Als weitere Formation tritt Guggsoleil auf und zeigt, dass Guggenmusik auch einen Tick raffinierter geht. Es ist eine Gugge, die eine Vielzahl von Musikstilen pflegt und zwischendurch auch mal mit einer kleinen Performance überrascht. «Ein wilder Haufen mit viel Leidenschaft», umschreiben es die Organisatoren. Auch dabei ist Käthis Kwetschkommoden-Kwartett, das nach den Geigen ebenfalls mit einer unerwarteten Fasnachtsinstrumentierung aufwartet.

«Ein lüpfiges Intermezzo mit Handorgeln» wartet somit auf die Besucher. Zur Geisterstunde gibts schliesslich noch die Gruppe Ghackets & Hörnli. Zu sechst eröffnete die Truppe im Vorjahr, in Kochmützen und -schürzen gekleidet, den Abend im Kulturschopf. Nun sind die illustren Musikköche mit «Rock ’n’ Roll ohne Peterli und Tomatenschnitz» erneut dabei – heuer dafür mit Rock ’n’ Roll «aus Blech». Ihr neue Tournee trägt den Titel «Apfelmaus 2018».

Basi-Fasnacht blüht neu auf

Der Mitinitiant des Kulturschopfs Urs Wegmann gehört zu jenen angefressenen Bassersdorfern, die ihre Dorffasnacht nicht nur feiern, sondern genussvoll zelebrieren. Der Fasnachtsfan, der einst als Redaktor beim «Zürcher Unterländer» tätig war, hat gar ein Buch («Der erbrachte Beweis von Narrengeist») über die grösste Fasnacht im Züribiet geschrieben.

Der Kulturschopf mit der Maskengruppe Bazzilsmannli, wo er selber auch mitmacht, ist nicht seine erste Idee, dem närrischen Brauchtum neues Leben einzuhauchen. Während andernorts im Kanton die Fasnacht allmählich unterzugehen droht oder schon längst verschwunden ist, treibt der alte Brauch in Bassersdorf nämlich immer neue und wie es scheint auch erfolgreiche Blüten.

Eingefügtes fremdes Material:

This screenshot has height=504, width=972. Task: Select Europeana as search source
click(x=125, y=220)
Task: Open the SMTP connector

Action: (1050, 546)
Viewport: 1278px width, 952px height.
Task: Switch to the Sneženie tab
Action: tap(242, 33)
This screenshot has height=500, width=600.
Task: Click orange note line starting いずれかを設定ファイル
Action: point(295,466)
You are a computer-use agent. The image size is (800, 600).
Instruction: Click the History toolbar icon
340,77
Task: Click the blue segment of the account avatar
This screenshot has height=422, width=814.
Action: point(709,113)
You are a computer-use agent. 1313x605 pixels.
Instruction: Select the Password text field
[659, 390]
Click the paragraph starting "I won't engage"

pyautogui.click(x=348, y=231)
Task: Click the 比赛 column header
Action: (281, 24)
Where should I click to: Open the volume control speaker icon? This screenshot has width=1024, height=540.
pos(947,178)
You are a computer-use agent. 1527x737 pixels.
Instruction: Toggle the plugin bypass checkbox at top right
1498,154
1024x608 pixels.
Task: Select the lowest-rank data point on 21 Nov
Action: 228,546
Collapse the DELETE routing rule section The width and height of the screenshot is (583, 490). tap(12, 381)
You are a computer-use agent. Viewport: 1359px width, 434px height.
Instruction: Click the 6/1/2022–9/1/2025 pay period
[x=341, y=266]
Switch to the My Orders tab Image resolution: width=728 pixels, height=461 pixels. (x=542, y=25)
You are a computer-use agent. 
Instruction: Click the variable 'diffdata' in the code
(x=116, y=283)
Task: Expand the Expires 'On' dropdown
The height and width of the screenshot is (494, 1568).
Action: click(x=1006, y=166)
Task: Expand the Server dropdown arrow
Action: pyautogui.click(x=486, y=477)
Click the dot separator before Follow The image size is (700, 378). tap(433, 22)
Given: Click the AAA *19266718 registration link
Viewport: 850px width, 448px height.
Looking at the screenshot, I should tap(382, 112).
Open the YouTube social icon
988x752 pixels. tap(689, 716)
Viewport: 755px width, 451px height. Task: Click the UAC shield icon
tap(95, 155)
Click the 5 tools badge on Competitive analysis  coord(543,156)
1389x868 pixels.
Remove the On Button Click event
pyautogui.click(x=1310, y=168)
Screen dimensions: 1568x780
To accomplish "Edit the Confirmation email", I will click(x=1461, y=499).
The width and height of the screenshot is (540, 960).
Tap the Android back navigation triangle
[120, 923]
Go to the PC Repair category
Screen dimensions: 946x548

Wegmann ist aber nicht nur Guggenmusiker, Bazzilsmitglied und Fasnachtsbuchautor, sondern war 2006 auch Initiant des ersten Bubenmarschs der Neuzeit. Es ist dies ein in Vergessenheit geratener Auszug der als Krieger verkleideten Dorfjugend – heute von Erwachsenen – als Parodie auf die militärischen Musterungen in der Zeit der Helvetik. Heuer findet der Bubenmarsch zum 13. Mal seit der Wiedereinführung statt. Und erstmals gehts in einem Zweitagesmarsch anstatt in einen Bezirkshauptort ins Ausland nach Waldshut, wo die Unterländer von einem dortigen Narrenkomitee empfangen werden.

Erstellt: 07.02.2018, 10:27 Uhr

Infobox

Bazzils Kulturschopf: Am Samstag, 10. Februar, ab 19.30 Uhr neben dem Restaurant Frieden in Bassersdorf. 20.30 Uhr Giigegugge; 21.30 Uhr Guggsoleil; 23 Uhr Käthis Kwetschkommoden-Kwartett; 24 Uhr Ghackets & Hörnli. Eintritt frei.